Of course, that simplistic explanation doesn’t even begin to cover the improvisation that went into it. “I figured it out as I went along,” says Zach. The figure-it-out-as-you-go style is responsible for features like antique arched windows hung upside down in the living room (they were left behind at their restaurant, rescued from an old church next door); baseboard and crown molding made from randomly cut boards from packing pallets; and cement board painted in a rainbow of drip patterns and installed as shower walls.
Throughout, recycled materials are everywhere you look. In addition to the aforementioned items, rope pulled from the mud on the banks of the Mississippi was cleaned and used to frame a television; birdbaths and a fountain plucked from a landscaping company’s boneyard find new life as sinks and a plumbed bar table; a combine chain and tractor hooks are used to support a wall-hung vanity in the upstairs bath; and a conch shell is repurposed as a faucet in a bathroom on the main floor.
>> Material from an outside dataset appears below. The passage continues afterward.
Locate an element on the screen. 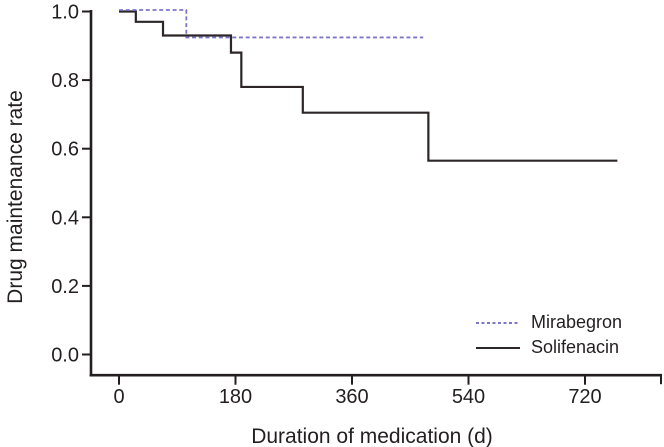 Image resolution: width=664 pixels, height=447 pixels. x-tick-label: 360 is located at coordinates (352, 397).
Of course, none of this was easy or without headaches. “If, during construction, we encountered a problem we looked at it as an opportunity to innovate,” Zach says.
Anything this different is bound to inspire curiosity—especially in a small community like St. Charles (population: 69,293). “When we were building it, not a day went by without someone coming into the house and asking questions,” says Zach. The curiosity reached such a pitch, that the couple decided to host a community open house on May 20, the day the last light fixture was hung. The couple anticipated a few hundred people, and they were surprised when 2,000 showed up. “I was in shock,” says Brie. “Negative comments always seem louder than positive ones, but that day, it seemed like the house was full of positive comments and so many compliments.”
The couple decided to make it a benefit for the local animal shelter, and ended up raising $8,000 at the door for the organization.